EXCERPTED PASSAGE:

- - -

Squash & Red Onion Risotto

Image of a chef holding a hot bowl

Squash & Red Onion Risotto

If you do your risottos in the oven you can do other things while they are cooking, instead of standing at the stove stirring for about 20 minutes -- sometimes those 20 minutes are all the time you will have that day to do other things!
Print Recipe Pin Recipe
Prep Time 25 minutes mins
Cook Time 40 minutes mins
Total Time 1 hour hr 5 minutes mins
Course Rice
Servings 4

Ingredients
  

  • ¼ cup Butter
  • 1 Red Onion chopped
  • 1 pound Squash
  • 1 pound Arborio Rice
  • 5 cups Vegetable Stock
  • 3 tablespoons Parmesan Cheese
  • 2 tablespoons Milk
  • 2 tablespoons Parsley fresh, chopped

Instructions
 

  • Peel the squash, remove seeds and inside bits, and cube it (½ inch or 1 cm cubes.) Chop the onion finely. Heat the stock until just boiling.
  • Get the heaviest bottomed saucepan you have, and melt the butter in it, then cook the onion in it until soft.
  • Add the squash cubes and rice and mix into the onion.

- - -

SUPPLIED DATA:

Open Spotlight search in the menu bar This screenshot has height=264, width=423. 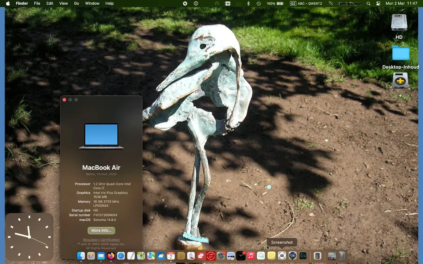[x=368, y=4]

- - -

EXERCISE TASK:
For each statement below, say yes or no to whether it agrees with the squash and red onion risotto recipe, and quote the recipe's words that decide it.
1. The ingredients include 5 cups of vegetable stock.
2. The squash is to be cut into 2-inch cubes.
3. The recipe makes six servings.

SOLUTION FOR THIS PROBLEM:
1. Yes: "5 cups Vegetable Stock"
2. No: "cube it (½ inch or 1 cm cubes.)"
3. No: "Servings 4"